Personal information
- Full name: Robert Harvey Bawden
- Born: 28 February 1917 Leongatha, Victoria
- Died: 22 July 1980 (aged 63) Brisbane, Queensland
- Original teams: Leongatha Imperials, Morwell
- Height: 191 cm (6 ft 3 in)
- Weight: 93 kg (205 lb)

Playing career^{1}
- Years: Club / Games (Goals)
- 1939–1945: Richmond / 107 (107)
- ^{1} Playing statistics correct to the end of 1945.

= Bob Bawden =

Australian rules footballer, born 1917

Robert Harvey Bawden (28 February 1917 – 22 July 1980) was an Australian rules footballer who played with Richmond in the Victorian Football League (VFL) during the early 1940s.

Bawden originally played with Leongatha Imperials Football Club and was a member of their 1932 and Leongatha FC's 1934 and 1935 premiership teams.

In 1935, Bawden played 16 games with Victorian Football Association (VFA) club Oakleigh.

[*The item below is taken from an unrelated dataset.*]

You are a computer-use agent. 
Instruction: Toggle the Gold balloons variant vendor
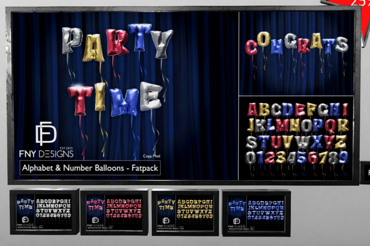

He returned to Morwell and played in their premiership and won the 1937 Rodda Memorial Gold Medal in the Central Gippsland Football Association before joining Richmond in 1939.

Over the course of his career there Bawden acted as second ruckman to Richmond great Jack Dyer. When not rucking he was used in the forward pocket and was a member of Richmond's 1943 VFL premiership team. He also participated in three losing VFL Grand Finals, in 1940, 1942 and 1944.

From 1946 onwards for a few years he played for City and then Cornwall in the Northern Tasmanian Football Association (NTFA).

He was the brother of Essendon player, Tom Bawden.